O Congresso estuda um projeto de lei que permitiria a prisão por tempo ilimitado de pessoas sem julgamento, uma questão que surgiu antes do 11 de setembro e tão inimaginável quanto um presidente americano aceitar a simulação de afogamento ou outras formas de "interrogatórios duros". "Os Estados Unidos não estavam neste ponto até os atentados. O país era um líder imperfeito, mas um líder para promover os Direitos Humanos", acrescentou Prasow. "Os terroristas procuram mudar um país ou um povo, e é isso o que acontece".
A resposta dada não é proporcional à ameaça, acrescenta Bem Wizner da ACLU. Poucas tentativas de atentados foram bem sucedidas após 11 de setembro: o mais fatal, o de Fort Hood no Texas em 2009, matou 14 pessoas e feriu 24, um número muito inferior aos 30.000 que morrem nas estradas todos os anos. "Diz respeito a uma ameaça real, mas que não coloca em perigo a nossa existência", afirma Wizner, "mesmo assim, nós tratamos como se fosse a Primeira Guerra Mundial".
A guerra contra o terrorismo resultou em um reforço sem precedentes no monitoramento de e-mails, telefonemas, transações financeiras de cidadãos americanos e estrangeiros para armazená-los em bases de dados enormes. É ao mesmo tempo necessário e inevitável, afirma Ron Marks, ex-membro da CIA, hoje especialista do Instituto de Segurança Interna da Universidade George Washington. "Não existe uma volta possível ao período anterior ao 11 de setembro.
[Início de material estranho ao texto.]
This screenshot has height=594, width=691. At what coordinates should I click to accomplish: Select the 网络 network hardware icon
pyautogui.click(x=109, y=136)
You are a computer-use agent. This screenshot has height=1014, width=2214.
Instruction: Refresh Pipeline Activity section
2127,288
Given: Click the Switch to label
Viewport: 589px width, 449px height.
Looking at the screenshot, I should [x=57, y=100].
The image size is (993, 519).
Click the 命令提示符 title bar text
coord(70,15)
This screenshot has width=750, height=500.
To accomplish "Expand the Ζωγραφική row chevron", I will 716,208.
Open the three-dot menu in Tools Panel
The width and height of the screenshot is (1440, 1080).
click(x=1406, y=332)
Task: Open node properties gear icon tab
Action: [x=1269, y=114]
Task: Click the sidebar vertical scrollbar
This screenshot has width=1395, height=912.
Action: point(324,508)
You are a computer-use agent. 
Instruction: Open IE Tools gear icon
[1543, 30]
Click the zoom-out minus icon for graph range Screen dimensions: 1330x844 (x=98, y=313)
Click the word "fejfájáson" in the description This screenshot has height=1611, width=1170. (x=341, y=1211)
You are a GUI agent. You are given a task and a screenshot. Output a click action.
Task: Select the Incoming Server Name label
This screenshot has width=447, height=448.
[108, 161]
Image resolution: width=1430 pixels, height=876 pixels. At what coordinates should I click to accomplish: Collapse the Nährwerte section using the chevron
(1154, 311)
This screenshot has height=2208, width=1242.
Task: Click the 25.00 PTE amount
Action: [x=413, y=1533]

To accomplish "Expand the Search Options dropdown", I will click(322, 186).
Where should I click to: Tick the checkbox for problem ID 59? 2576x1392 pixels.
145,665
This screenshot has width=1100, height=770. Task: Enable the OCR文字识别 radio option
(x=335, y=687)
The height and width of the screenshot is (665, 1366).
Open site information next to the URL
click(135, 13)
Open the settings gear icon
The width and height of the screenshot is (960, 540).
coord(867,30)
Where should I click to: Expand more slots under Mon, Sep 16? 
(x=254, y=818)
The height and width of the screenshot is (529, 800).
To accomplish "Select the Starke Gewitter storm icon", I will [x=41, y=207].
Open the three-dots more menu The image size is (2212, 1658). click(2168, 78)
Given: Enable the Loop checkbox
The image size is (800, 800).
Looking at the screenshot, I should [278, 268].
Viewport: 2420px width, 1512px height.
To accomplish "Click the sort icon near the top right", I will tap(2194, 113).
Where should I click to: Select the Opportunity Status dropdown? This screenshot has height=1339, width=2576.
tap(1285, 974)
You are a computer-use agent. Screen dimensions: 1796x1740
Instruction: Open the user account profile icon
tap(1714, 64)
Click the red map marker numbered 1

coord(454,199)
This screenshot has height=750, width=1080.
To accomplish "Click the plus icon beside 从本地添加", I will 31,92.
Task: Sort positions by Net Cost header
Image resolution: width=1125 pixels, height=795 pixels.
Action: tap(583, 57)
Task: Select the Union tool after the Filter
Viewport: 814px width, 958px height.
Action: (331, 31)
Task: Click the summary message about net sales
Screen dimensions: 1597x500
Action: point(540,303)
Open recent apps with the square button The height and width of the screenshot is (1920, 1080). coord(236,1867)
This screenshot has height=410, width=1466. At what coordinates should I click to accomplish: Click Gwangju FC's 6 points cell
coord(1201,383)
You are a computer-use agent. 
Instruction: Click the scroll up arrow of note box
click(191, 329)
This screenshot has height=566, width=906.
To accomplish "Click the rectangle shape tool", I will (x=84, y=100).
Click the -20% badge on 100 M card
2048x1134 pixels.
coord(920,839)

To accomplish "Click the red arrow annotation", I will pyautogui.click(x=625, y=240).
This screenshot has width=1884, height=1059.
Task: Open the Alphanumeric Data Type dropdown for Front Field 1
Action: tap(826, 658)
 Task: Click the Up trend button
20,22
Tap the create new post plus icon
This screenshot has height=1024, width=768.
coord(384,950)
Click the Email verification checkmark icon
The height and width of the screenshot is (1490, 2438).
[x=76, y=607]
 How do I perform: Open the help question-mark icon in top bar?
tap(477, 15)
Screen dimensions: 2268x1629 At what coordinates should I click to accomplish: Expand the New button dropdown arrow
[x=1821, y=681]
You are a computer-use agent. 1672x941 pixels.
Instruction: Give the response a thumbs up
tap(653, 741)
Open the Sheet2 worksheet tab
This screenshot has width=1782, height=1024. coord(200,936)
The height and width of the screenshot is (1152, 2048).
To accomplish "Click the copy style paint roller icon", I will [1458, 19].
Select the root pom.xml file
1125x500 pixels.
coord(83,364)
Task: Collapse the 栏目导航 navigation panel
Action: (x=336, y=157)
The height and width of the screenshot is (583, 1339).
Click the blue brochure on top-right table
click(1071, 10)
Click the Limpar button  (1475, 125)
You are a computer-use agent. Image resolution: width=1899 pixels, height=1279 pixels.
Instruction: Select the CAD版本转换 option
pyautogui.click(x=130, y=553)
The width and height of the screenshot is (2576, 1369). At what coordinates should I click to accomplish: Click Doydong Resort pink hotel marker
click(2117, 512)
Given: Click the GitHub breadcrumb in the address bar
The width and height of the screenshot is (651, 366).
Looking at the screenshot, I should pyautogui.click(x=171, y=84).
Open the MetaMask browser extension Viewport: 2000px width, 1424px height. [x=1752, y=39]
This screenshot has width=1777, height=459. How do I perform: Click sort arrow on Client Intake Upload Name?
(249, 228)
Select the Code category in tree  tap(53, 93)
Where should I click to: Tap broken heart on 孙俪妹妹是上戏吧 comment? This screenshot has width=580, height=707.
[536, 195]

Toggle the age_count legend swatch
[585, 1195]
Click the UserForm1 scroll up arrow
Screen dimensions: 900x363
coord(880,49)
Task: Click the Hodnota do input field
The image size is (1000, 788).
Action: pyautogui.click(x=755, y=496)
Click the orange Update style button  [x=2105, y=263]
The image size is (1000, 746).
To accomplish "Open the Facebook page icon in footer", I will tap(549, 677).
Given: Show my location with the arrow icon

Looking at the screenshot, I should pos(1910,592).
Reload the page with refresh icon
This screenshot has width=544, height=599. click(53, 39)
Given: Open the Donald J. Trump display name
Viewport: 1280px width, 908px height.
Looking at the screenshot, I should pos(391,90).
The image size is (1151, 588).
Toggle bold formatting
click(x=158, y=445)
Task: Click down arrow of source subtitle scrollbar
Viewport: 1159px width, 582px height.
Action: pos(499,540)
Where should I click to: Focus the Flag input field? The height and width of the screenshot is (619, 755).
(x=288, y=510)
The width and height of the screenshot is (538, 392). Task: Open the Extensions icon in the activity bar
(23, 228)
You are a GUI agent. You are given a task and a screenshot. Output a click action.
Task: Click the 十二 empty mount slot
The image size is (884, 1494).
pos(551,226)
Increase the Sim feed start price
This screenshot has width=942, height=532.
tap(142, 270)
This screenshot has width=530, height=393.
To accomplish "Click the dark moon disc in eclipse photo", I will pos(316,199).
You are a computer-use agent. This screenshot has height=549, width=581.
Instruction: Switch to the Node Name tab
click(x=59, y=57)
O gênio saiu da garrafa", afirma e adverte: "Nós seremos ainda mais indiscretos".
"Os atentados traumatizaram os americanos, o problema é que o governo (...) utiliza contra os americanos, ferramentas desenvolvidas durante anos contra os inimigos do país", visando principalmente os mulçumanos e imigrantes, segundo ele.
Ron Marks se disse "preocupado com a opinião pública", ressaltando a "perda de flexibilidade" em relação a opiniões divergentes e uma desconfiança profunda com os mulçumanos.
Muitos republicanos exploram esta desconfiança como uma "estratégia de campanha", acredita Dawud Walid, diretor do Conselho de relações americano-islâmico (CAIR) do Michigan. "O discurso político se tornou abertamente islamofóbico e é aceito por uma grande parte da população", disse, "dá medo".